NetApp Tech OnTap

Tackle the Top Three VMware Backup Challenges

The rapid rate of VMware® deployment in modern data centers has created new challenges. Backup and recovery methods that worked well for physical servers may not be up to the job of data protection once you virtualize.

I want to discuss the three main VMware backup challenges:

  • Reducing the risk associated with consolidating tens of physical servers onto one ESX server
  • Improving backup performance
  • Eliminating the complexity of backing up tens or hundreds of virtual machines (VMs)

I’ll begin by discussing these problems in a general way, followed by details about specific NetApp® solutions that may help you enhance your VMware backup.

Are You Fully Protected?


When you consolidate servers, you also consolidate risk. If you take 10 or more physical servers and consolidate them onto a single VMware ESX server, you eliminate a lot of physical complexity, but you put a lot of eggs in one basket. Protection levels that seemed adequate for standalone servers may be exposing your operations to unnecessary risks.

Here are a few quick quiz questions to ask yourself:

  • Is my infrastructure as robust as it could be? Outside of the server itself, such things as RAID-protected storage, replicas, redundant HBAs, networks, SANs, and so on can improve resiliency.
  • Are my backups consistent at both the application and VM level? For performance, VMs and many common applications cache data in memory. This information has to be flushed to disk, writes to the file system must be temporarily suspended, and the application or VM has to be quiesced to create a consistent backup.
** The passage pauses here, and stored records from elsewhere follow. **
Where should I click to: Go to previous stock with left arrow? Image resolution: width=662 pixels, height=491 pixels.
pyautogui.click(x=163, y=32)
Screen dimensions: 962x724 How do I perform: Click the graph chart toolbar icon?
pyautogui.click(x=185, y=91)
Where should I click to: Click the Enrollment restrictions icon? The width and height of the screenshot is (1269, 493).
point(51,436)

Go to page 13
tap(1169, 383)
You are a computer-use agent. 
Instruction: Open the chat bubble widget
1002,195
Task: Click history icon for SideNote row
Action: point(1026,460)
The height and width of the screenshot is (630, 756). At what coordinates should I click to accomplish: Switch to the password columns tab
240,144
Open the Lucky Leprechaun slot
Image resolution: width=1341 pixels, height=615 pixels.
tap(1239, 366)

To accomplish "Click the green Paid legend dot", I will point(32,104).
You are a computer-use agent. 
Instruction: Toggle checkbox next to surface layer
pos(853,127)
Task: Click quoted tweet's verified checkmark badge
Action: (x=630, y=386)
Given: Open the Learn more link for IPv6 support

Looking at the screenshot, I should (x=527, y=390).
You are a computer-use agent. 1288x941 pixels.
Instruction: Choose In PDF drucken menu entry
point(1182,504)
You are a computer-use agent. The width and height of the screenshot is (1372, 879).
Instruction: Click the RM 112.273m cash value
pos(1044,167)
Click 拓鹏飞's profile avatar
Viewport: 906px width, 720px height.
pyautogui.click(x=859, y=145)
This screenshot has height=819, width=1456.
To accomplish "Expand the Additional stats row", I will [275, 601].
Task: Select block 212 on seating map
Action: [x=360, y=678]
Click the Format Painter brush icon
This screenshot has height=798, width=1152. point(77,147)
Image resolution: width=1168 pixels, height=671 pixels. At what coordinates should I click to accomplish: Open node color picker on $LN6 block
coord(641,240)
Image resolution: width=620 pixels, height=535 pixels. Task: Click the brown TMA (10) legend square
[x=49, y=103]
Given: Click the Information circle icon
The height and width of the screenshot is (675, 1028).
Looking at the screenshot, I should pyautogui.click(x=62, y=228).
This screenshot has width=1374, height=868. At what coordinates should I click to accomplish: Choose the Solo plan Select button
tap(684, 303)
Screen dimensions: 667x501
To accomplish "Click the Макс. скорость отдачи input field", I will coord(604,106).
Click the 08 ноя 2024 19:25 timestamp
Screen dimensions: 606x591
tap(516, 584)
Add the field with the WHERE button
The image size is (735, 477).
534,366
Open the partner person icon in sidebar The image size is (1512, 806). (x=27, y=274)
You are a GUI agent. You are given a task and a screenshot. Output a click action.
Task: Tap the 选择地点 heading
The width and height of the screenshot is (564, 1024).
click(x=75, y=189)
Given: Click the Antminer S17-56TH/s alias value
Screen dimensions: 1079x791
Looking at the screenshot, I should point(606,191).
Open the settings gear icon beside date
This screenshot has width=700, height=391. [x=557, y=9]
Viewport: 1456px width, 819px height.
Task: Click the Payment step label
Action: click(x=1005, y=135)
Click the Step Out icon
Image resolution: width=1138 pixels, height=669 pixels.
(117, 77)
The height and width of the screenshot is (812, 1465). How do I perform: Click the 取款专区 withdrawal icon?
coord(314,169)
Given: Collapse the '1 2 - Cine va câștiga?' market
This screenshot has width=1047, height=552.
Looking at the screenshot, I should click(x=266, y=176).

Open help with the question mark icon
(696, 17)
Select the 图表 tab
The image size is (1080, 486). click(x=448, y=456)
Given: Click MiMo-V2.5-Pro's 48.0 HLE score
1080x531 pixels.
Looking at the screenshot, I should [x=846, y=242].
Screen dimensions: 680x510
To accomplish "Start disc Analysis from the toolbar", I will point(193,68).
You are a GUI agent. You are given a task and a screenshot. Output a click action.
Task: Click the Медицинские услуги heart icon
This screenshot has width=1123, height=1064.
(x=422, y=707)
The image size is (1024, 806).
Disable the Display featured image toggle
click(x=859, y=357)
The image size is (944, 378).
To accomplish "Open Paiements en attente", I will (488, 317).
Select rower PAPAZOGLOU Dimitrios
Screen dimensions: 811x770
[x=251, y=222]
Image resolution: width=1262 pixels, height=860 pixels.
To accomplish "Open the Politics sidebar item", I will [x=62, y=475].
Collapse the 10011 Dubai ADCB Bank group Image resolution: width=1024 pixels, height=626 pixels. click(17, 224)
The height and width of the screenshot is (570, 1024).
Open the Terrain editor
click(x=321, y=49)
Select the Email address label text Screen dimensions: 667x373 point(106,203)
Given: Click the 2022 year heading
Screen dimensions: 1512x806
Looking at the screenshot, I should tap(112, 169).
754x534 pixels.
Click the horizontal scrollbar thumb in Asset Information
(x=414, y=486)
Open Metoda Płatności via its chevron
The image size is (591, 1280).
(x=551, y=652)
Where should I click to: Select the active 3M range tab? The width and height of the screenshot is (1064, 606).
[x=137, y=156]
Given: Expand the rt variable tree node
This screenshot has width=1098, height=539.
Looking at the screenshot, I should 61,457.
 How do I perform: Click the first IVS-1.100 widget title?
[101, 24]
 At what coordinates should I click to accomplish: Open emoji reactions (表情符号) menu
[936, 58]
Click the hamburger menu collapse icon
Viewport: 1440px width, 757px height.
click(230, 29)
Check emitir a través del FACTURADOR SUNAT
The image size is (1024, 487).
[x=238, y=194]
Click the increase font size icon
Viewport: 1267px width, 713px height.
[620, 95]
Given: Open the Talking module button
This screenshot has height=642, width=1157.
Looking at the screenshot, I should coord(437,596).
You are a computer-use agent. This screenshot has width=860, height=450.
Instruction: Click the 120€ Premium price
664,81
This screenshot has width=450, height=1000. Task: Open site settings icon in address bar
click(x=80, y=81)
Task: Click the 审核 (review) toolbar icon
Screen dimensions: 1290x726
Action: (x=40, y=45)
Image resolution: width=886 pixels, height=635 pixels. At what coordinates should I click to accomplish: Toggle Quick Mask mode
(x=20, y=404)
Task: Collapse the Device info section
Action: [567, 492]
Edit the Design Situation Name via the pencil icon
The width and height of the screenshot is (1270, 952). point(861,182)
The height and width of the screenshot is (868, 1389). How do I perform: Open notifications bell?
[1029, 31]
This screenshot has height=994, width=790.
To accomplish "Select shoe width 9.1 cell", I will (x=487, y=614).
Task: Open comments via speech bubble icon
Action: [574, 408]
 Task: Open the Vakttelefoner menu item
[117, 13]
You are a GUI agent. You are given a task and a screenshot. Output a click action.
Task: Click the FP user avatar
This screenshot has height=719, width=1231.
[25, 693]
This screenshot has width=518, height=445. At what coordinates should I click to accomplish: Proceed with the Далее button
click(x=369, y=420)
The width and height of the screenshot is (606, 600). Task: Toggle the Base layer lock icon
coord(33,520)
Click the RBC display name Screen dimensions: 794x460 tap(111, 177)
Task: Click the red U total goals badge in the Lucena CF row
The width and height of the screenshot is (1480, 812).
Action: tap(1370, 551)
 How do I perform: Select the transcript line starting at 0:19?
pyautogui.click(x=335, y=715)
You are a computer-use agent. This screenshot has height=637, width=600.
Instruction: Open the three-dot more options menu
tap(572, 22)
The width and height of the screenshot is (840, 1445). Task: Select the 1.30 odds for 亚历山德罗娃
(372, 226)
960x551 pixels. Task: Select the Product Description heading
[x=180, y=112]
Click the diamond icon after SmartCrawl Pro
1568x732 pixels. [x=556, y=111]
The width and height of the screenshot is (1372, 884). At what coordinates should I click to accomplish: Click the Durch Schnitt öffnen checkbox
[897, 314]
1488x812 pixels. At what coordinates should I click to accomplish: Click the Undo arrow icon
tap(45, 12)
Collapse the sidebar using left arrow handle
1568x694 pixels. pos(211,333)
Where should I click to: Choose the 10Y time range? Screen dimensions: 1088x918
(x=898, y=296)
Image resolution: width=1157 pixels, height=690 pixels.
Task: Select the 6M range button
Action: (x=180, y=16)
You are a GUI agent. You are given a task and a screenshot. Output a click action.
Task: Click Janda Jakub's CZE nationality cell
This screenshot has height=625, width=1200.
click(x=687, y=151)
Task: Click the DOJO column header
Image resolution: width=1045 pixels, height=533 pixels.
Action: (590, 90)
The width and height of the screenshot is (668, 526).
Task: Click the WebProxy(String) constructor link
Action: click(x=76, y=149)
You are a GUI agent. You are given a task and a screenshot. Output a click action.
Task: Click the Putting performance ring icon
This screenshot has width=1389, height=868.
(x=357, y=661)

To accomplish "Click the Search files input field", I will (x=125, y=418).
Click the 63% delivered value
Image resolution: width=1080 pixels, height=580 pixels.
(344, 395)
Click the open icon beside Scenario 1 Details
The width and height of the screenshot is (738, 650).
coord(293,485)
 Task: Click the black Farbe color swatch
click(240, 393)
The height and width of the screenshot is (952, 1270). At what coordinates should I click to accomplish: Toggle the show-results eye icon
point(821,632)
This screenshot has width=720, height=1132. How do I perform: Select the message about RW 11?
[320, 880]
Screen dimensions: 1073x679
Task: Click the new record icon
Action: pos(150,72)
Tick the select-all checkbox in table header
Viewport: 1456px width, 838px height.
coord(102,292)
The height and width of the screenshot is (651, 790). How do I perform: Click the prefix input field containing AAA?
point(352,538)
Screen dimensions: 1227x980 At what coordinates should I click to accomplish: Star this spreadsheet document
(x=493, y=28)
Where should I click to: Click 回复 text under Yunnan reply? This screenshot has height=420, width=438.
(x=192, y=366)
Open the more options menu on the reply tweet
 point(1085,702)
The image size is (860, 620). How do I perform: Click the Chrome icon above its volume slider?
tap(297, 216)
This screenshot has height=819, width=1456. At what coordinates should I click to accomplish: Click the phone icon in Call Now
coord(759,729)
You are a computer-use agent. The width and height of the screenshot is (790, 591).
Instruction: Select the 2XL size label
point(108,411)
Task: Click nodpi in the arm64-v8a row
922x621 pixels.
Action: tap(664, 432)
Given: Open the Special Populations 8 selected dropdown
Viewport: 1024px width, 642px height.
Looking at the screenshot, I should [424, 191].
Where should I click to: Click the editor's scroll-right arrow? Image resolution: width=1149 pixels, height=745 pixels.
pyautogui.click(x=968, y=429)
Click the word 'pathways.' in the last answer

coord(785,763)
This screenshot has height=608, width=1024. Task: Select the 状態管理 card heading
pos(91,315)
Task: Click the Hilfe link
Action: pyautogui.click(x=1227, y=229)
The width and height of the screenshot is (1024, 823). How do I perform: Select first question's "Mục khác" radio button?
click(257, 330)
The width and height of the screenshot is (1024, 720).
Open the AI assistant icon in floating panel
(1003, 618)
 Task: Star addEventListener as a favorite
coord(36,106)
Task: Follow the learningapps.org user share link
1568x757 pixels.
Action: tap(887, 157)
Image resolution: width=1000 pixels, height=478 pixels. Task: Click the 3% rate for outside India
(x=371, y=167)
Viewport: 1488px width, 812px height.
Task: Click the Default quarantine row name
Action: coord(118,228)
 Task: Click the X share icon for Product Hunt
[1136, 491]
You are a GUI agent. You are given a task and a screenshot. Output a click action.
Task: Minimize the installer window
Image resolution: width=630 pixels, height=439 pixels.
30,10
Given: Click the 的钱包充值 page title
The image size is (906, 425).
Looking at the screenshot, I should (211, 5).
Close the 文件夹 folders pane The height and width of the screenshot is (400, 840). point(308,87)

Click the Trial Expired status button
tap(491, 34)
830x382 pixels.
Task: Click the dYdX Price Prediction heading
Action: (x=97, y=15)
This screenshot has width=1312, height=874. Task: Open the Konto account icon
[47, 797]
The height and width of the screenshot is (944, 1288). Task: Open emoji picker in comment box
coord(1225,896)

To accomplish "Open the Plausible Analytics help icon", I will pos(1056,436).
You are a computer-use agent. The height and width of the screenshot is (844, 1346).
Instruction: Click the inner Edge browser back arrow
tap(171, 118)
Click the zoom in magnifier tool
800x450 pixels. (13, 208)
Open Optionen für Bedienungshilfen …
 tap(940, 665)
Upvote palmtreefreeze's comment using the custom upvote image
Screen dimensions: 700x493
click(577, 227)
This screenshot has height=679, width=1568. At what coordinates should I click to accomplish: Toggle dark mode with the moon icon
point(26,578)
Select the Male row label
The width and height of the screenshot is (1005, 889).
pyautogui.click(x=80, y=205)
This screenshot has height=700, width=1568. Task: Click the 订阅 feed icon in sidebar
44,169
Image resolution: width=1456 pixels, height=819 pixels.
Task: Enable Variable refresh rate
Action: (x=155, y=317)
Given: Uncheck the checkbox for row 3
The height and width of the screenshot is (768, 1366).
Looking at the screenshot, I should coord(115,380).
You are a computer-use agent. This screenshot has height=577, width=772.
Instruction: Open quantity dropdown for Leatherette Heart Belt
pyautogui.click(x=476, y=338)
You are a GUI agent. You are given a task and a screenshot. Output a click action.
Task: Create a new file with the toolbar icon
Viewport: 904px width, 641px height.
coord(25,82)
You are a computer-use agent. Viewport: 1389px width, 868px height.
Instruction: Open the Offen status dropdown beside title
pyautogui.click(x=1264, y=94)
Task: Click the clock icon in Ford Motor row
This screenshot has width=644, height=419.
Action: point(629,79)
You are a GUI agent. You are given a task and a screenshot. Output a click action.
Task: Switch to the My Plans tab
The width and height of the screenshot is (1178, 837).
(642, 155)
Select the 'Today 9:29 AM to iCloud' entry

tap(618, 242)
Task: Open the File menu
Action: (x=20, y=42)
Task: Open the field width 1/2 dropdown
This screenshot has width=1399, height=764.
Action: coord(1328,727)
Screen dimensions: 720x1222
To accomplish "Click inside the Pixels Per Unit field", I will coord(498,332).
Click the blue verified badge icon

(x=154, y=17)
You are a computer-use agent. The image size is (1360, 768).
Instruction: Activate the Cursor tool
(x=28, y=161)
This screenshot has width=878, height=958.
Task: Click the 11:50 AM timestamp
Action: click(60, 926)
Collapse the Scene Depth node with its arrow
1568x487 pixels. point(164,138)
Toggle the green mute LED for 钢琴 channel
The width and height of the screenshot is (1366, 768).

More than one early adopter of VMware was surprised to discover that the backups they were creating were not consistent. A consistent backup allows operations to be restarted when a backup is restored.
  • Am I backing up my data frequently enough? With more applications tied to a single server, you may need to increase your backup frequency, providing multiple recovery points.
  • Is the backup workload on my ESX server affecting business operations? You can’t afford to have backups running outside of your designated backup window and slowing down your business.

A careful review of these questions may reveal some hidden gotchas in your backup plan.

Improving Performance

An ESX server hosting multiple virtual machines may not have the same aggregate I/O or CPU capability as the physical machines it replaces. Bandwidth-intensive backup and restore operations run in VMs can result in server bottlenecks that extend backup windows and decrease restore performance to unacceptable levels.

There are two approaches that you can take to improve backup performance:

  • Decrease the workload associated with backup by moving less data
  • Offload your backup workload from servers to storage

Eliminating Complexity

Some IT shops run tens of VMs per physical server and may manage hundreds of VMs in total. That’s a lot of backup agents to install and a lot to track and manage, and it can be difficult to ensure that everything is properly protected. Some things that may help are:

  • Reduce complexity by working at the ESX server level rather than at the individual VM level
  • Allow your storage to process backups, retention policies, and schedules
  • Choose appropriate management tools

NetApp Backup Solutions for VMware

Traditional backup methods can put a significant load on your ESX servers, resulting in extended backup windows and reduced performance for critical applications when backups are running. NetApp offers a complete suite of solutions designed to reduce risk, improve performance, and eliminate the complexity of backup and restore in VMware (and other) environments while reducing or eliminating server load. These solutions can dramatically shrink your backup windows and accelerate restores.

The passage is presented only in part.